Les criées ou halles à marée occupent une place essentielle dans la filière pêche, et sont le lieu de mise en relation entre les pêcheurs et les acteurs en aval, tels que les mareyeurs et les transporteurs. Ouvertes tous les jours, elles permettent la mise aux enchères des produits de la mer (« vente à la criée »), sauf le dimanche, tout en offrant des services connexes indispensables, comme le stockage frigorifique (salles maintenues entre 0 et 2 degrés toute l'année pour garantir aux pêcheurs la possibilité de débarquer à tout moment).

Toute diminution des apports, comme celle engendrée par la fermeture du golfe de Gascogne, a un impact direct sur leur viabilité financière.

Comme pour les pêcheurs, les salariés des criées peuvent avoir été contraints de prendre des congés forcés à des périodes inadaptées ou voir leurs postes menacés par la baisse d'activité.

Cette instabilité sociale s'ajoute aux défis structurels auxquels font face les criées : elles doivent investir massivement pour moderniser leurs infrastructures dans un contexte économique fragilisé. À Lorient, d'importants travaux sont prévus sur une période de 10 à 15 ans pour rénover les bâtiments portuaires ; toutefois, ces projets sont compromis par l'impact soudain et prolongé des fermetures.

Les ports du golfe ont vu leurs recettes diminuer non seulement à cause de l'immobilisation des bateaux français, mais aussi en raison de l'absence des navires étrangers qui ne s'arrêtent plus dans ses installations pendant la fermeture. Ces navires, habituellement obligés de faire escale dans le port, représentent une source importante de revenus. En chiffres, la criée de Lorient a perdu environ 3 500 tonnes de poissons par an au cours des dernières années en raison de divers facteurs, dont les fermetures successives. Sur une décennie, cette perte cumulée atteint 10 000 tonnes.

Les pertes d'activités - tonnage et chiffre d'affaires - pendant la périodede fermeture
de la pêche pour les ports vendéens

2024 vs 2023

Les Sables-d'Olonne : - 427 tonnes soit - 57 %, - 2 537 M€ soit - 57 %

L'Herbaudière : - 169 tonnes soit - 63 %, - 1 029 M€ soit - 63 %

2025 vs 2023

Les Sables-d'Olonne : - 452 tonnes soit - 60 %, - 2 572 M€ soit - 50 %

L'Herbaudière : - 220 tonnes soit - 82 %, - 1 426 M€ soit - 70 %

Lors de la fermeture en 2024, certaines criées avaient pu bénéficier de mesures d'indemnisation, notamment via le recours au chômage partiel pour leurs salariés, grâce à des démarches auprès des services déconcentrés de l'État.

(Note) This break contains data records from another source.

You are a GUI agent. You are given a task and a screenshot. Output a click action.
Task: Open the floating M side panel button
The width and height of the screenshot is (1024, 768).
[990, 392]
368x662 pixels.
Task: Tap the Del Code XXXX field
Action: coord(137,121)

Cependant, cet accompagnement n'a concerné que les criées gérées par des Chambres de commerce et d'industrie (CCI), excluant d'autres structures portuaires administrées par des sociétés d'économie mixte (SEM), société anonyme d'économie mixte locale (SAEML), société publique locale (SPL), communes ou syndicats mixtes. Cette disparité avait déjà mis en lumière une inégalité dans le traitement des acteurs du secteur.

En 2025, la situation s'est encore aggravée : aucune mesure d'indemnisation n'a été reconduite pour les criées et ports du golfe de Gascogne. Ces structures, pourtant centrales dans la filière pêche et déjà fragilisées par la baisse des volumes et des recettes, se retrouvent totalement exclues des dispositifs d'aide. Selon la direction générale du Travail, l'imprévisibilité de la fermeture n'était pas établie en 2025.

Recommandation n° 3 : garantir en 2026 l'accès au chômage partiel pour les criées et les ports, y compris lorsqu'ils ne sont pas gérés par des chambres de commerce et d'industrie.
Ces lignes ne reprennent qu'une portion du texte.